Executive Summary

Conduct and Compliance stat bar

The global financial crisis of 2008 drove a massive reexamination of how the market and its participants operate. The more recent focus on environmental, social and governance (ESG) metrics by investors and their counterparties has accelerated efforts to ensure financial firms operate not only profitably, but also in a manner that conveys commitment to remaining compliant both in practice and spirit.

The explicit and implicit costs of failing to build a compliance program that supports both the firm and employees in meeting regulatory standards can be dire, and awareness of reputational risk has shifted into prominent focus in recent years. Financial firms have stepped up their adoption of compliance processes and technology, but many still operate on a web of disparate legacy systems, thus increasing the possibility of avoidable missteps. The siloed nature of compliance has made it harder for some firms to upgrade their technology even when the interest is there. The rise in remote working, which is likely here to stay in the post-pandemic era, is compounding this problem.

Coalition Greenwich estimates that the potential loss of assets from ethical missteps by investment managers could translate to upwards of $225 billion in fees going to competitors.
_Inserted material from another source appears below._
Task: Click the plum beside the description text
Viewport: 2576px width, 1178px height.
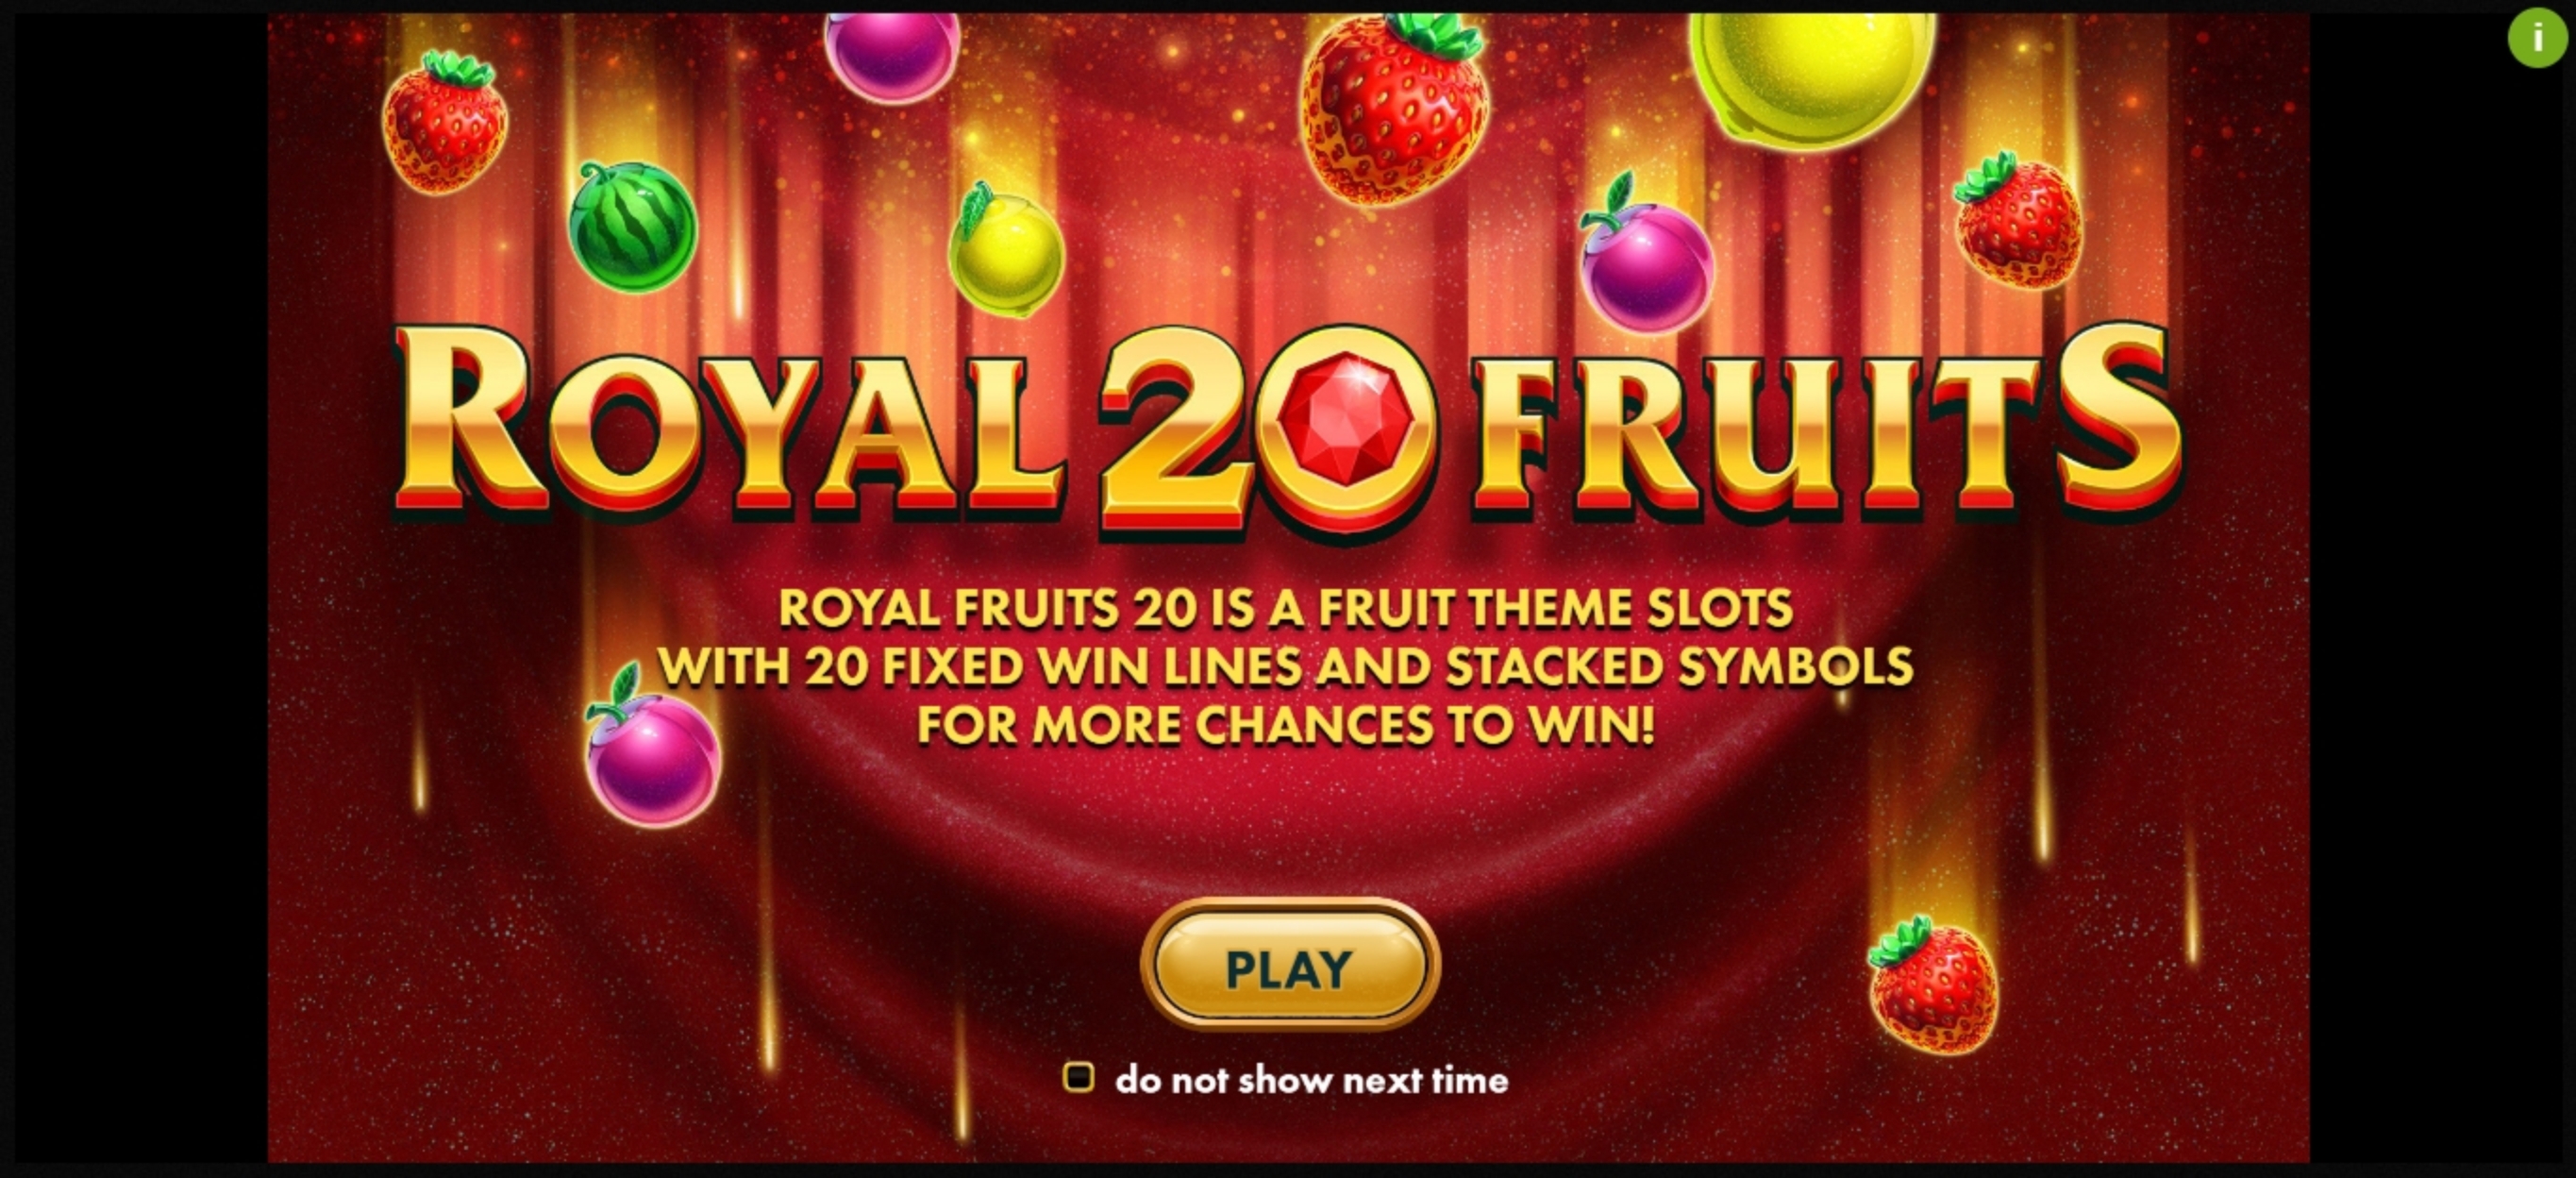Action: [x=652, y=748]
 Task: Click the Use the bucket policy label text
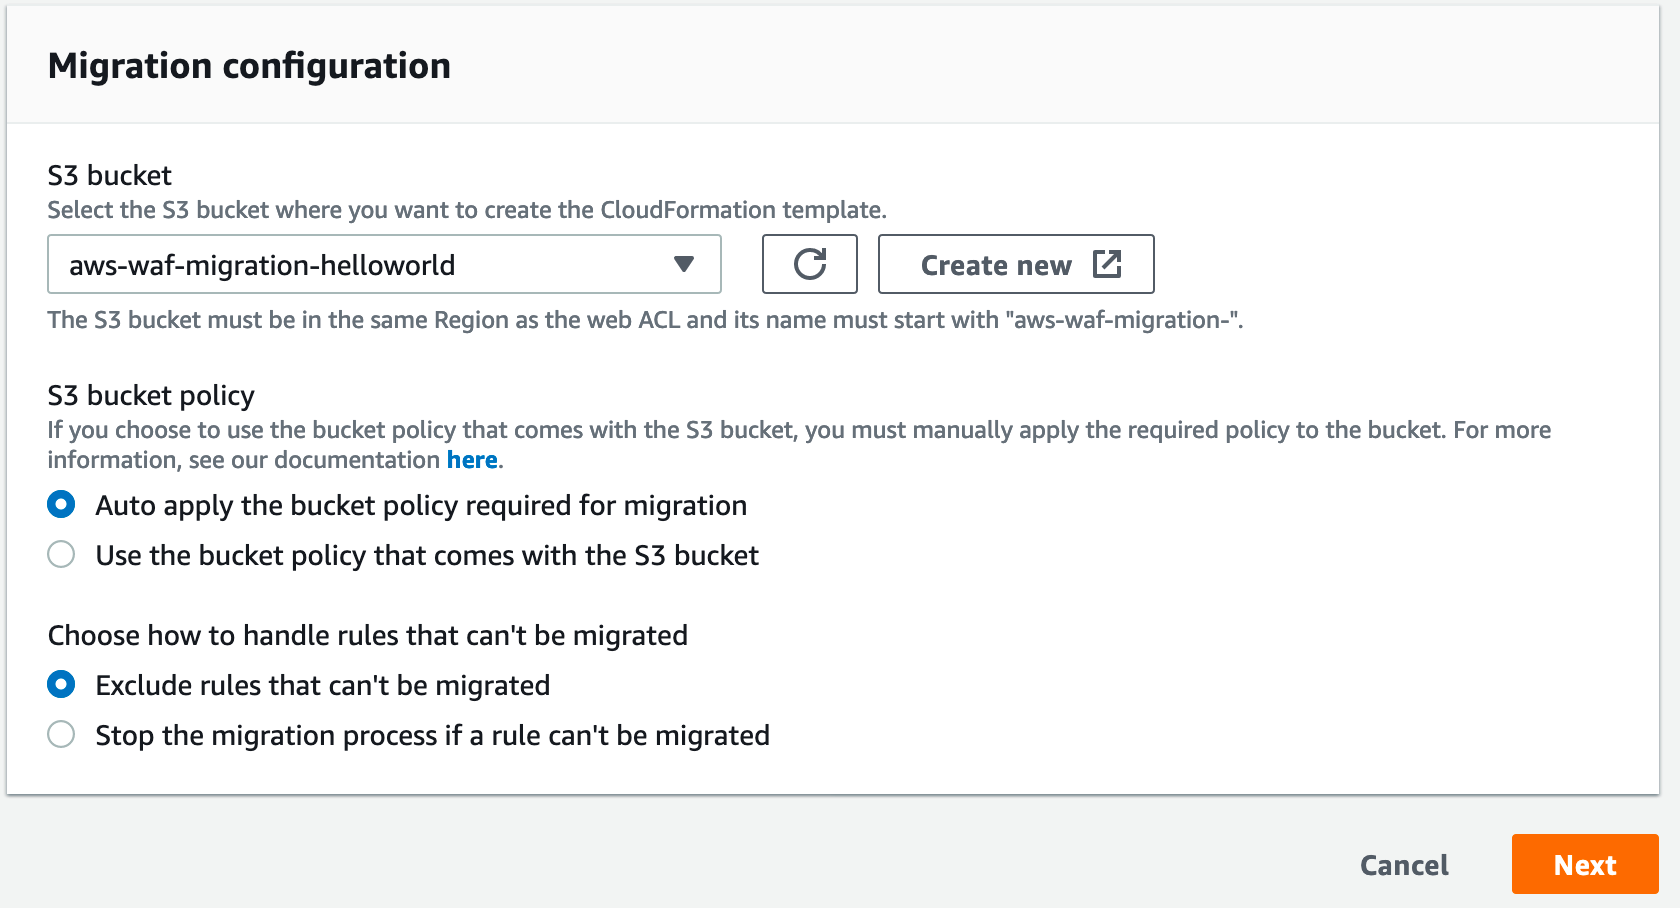click(426, 555)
And this does not include the risk of hard dollar fines levied on both firms and individuals or the increasing personal liability placed on senior management, evidenced by the incarceration of some resulting from recent market scandals.

Worse, failure to upgrade systems that educate and support employees in upholding even some basic requirements can lead to disproportionate levels of individual risk. In absolute terms, consequences for individuals appear small compared to those for firms, but they are much higher in relative impact. The most devastating effects of compliance failures are often borne by employees, not firms, and stem from cases rarely publicized in the media.

This report examines how financial services firms are working today to encourage an ethical culture, and the steps being taken to overcome challenges in improving legacy approaches.

Methodology

In the second quarter of 2021, Coalition Greenwich conducted in-depth interviews with more than a dozen financial markets professionals to discuss their current attitudes and approaches toward compliance management—its importance to the business over all, how processes are changing and the technology needed to succeed going forward. Topics included current and future spending, hiring trends, concerns with existing processes and technology solutions, and expectations for compliance management needs going forward. Coalition Greenwich data based on broad market outreach with the buy and sell side examining marketwide spending and system usage trends was also used in this analysis.